■ Task set
1) Please list the keywords given at the start of the colorectal cancer text.
2) In one to three sentences, explain why the colorectal cancer text suggests that targeting myeloid-derived suppressor cells (MDSCs) would help patients.

■ Extract provided
● ● ●

Keywords: colorectal cancer, RNASeq, myeloid-derived suppressor cells, JAK/STAT, histone acetylation
Introduction
Colorectal cancer (CRC) ranks second in terms of mortality and third in terms of incidence among all cancers in 2018 (1). Immune cells play an indispensable role in tumorigenesis and progression of CRC (2, 3). The infiltration of CD3+CD8+ T cells into the CRC tumor microenvironment (TME) has been reported as an indicator of disease prognosis; higher CD3+CD8+ T-cell infiltrates have been associated with favorable prognosis (2). Apart from lymphoid cells, the involvement of myeloid cells in the enhancement of metastatic cascade in solid tumors has also been reported (4). Myeloid-derived suppressor cells (MDSCs) play a predominant role in the survival of tumor cells by providing an immunosuppressive shield to protect them from host immune response and facilitate resistance to immunotherapy (4). It has been shown that MDSCs favor the survival of regulatory T cells within the TME, which are a key component of the immunosuppressive mediators that attenuate functionality of tumor-reactive T cells (5) and also induce the differentiation of fibroblasts to cancer-associated fibroblasts (6). Increase in circulating MDSC in higher stages of cancer has been reported to be correlated with worse survival rates and resistance to immune checkpoint blockade (7–9). These reports suggest that targeting MDSCs improves the host-immune responses against malignant cells and also enhances the efficiency of immune checkpoint blockade therapy.

● ● ●

(Collected data entries)

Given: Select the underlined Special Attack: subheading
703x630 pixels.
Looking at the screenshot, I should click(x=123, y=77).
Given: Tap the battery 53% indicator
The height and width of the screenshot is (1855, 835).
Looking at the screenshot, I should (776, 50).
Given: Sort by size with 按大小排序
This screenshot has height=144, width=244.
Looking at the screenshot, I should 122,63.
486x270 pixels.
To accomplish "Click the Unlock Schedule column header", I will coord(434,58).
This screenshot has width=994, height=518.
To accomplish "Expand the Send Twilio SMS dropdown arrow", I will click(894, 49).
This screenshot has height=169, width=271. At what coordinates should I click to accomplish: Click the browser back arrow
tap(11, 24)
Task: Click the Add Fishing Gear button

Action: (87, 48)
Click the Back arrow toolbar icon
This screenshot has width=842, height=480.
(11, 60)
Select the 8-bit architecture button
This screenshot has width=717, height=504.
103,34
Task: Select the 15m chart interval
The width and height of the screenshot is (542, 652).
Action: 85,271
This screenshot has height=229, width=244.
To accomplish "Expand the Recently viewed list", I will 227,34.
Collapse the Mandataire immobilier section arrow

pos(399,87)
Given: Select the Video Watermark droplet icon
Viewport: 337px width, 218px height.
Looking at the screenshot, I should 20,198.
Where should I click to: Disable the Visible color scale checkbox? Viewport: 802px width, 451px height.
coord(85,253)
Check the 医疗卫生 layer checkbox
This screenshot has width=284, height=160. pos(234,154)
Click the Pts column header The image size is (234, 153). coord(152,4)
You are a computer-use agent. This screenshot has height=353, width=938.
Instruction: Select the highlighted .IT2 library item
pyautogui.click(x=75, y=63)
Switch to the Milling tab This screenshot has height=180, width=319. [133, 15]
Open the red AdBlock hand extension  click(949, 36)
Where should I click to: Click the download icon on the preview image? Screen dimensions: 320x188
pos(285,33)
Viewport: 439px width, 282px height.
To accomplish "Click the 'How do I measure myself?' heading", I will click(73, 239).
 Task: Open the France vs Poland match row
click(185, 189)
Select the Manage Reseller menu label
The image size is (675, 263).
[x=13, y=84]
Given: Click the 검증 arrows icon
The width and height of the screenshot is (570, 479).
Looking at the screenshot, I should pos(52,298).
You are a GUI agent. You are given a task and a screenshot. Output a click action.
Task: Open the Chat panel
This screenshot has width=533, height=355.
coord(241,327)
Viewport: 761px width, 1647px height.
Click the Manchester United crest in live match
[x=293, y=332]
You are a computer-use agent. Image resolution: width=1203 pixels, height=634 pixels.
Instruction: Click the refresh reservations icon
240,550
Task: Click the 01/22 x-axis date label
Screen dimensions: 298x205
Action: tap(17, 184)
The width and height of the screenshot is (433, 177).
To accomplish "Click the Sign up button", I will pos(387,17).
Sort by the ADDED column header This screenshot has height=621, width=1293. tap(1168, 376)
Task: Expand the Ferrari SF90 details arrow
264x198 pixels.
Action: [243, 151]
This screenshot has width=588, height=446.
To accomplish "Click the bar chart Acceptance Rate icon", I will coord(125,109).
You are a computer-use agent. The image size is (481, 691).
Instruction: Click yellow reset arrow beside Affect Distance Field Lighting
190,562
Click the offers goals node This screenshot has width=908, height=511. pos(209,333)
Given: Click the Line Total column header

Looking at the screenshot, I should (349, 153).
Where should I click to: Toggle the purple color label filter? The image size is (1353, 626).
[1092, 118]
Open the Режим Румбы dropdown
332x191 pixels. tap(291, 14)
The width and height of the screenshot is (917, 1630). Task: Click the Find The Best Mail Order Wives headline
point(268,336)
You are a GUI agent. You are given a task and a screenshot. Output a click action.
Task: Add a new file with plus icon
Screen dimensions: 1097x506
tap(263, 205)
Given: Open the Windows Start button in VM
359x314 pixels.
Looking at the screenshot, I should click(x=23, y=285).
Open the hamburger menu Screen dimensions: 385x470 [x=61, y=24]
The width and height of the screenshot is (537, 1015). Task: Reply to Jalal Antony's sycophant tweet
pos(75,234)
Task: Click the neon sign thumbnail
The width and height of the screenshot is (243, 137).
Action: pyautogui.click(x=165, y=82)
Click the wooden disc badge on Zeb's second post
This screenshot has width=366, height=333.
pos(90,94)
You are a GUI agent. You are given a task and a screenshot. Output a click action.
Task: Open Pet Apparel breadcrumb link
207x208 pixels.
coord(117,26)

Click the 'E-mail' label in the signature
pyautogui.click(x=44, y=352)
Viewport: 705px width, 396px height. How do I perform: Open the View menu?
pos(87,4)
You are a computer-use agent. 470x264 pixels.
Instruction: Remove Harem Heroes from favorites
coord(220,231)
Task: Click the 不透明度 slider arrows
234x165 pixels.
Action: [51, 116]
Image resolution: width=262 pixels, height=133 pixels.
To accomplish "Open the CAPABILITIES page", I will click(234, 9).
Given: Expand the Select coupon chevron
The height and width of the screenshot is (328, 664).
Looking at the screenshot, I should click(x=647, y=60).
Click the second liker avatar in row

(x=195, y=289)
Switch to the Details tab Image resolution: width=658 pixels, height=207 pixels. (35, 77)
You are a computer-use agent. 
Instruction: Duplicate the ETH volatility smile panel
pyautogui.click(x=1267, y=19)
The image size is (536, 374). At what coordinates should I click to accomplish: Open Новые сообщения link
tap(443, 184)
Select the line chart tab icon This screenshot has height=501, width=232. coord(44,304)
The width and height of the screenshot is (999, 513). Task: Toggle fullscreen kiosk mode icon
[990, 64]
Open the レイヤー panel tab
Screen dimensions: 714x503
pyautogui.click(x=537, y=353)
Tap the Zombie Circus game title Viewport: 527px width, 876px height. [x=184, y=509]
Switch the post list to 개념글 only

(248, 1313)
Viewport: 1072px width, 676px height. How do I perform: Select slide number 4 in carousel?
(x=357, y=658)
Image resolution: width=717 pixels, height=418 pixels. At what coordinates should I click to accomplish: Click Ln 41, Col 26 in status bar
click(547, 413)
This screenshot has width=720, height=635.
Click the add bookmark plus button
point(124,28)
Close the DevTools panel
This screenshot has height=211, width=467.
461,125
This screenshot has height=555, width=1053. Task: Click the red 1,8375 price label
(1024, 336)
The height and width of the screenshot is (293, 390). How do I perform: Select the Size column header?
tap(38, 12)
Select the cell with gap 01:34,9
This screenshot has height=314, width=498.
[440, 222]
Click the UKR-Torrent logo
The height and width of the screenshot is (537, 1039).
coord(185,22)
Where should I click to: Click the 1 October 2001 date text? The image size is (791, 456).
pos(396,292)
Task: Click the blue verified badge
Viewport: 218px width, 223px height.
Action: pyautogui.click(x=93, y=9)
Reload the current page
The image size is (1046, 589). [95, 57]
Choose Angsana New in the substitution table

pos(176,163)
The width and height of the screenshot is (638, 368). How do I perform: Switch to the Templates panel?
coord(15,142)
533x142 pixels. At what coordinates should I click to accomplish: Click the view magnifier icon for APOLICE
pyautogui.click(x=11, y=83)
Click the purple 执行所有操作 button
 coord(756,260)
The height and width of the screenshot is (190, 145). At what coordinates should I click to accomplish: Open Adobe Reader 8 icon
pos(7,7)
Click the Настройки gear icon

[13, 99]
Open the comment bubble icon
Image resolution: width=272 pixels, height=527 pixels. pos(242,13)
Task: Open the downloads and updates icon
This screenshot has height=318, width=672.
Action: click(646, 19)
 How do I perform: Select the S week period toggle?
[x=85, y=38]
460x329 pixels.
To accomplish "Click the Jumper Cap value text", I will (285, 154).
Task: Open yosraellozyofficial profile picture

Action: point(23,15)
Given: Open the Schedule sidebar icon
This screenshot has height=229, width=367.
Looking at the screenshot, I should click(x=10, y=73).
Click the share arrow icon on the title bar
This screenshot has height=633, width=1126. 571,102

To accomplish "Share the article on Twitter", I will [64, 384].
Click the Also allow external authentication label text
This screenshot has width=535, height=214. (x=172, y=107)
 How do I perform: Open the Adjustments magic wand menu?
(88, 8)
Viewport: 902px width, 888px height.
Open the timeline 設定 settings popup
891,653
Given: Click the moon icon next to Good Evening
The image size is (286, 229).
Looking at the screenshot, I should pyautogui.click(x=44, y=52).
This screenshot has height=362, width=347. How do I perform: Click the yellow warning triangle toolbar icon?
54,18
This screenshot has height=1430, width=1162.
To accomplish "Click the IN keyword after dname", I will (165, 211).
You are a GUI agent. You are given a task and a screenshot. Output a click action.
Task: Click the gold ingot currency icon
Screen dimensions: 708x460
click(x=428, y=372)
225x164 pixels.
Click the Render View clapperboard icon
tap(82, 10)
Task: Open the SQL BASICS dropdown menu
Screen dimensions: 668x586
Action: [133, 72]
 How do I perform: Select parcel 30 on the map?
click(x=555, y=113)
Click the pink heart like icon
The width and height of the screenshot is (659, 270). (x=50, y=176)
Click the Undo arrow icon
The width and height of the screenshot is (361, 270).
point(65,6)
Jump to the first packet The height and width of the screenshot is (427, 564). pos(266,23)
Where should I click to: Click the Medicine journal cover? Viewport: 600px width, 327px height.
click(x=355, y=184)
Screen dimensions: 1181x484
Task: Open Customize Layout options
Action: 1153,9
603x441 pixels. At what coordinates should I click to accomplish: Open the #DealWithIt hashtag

● ● ●

■ Answers to each task
1) colorectal cancer, RNASeq, myeloid-derived suppressor cells, JAK/STAT, histone acetylation

2) MDSCs shield tumor cells from the host immune response, favor the survival of regulatory T cells that weaken tumor-reactive T cells, and induce fibroblasts to become cancer-associated fibroblasts. Higher circulating MDSC levels have been linked to worse survival and resistance to immune checkpoint blockade. Targeting MDSCs is therefore suggested to improve host immune responses against malignant cells and make checkpoint blockade therapy more effective.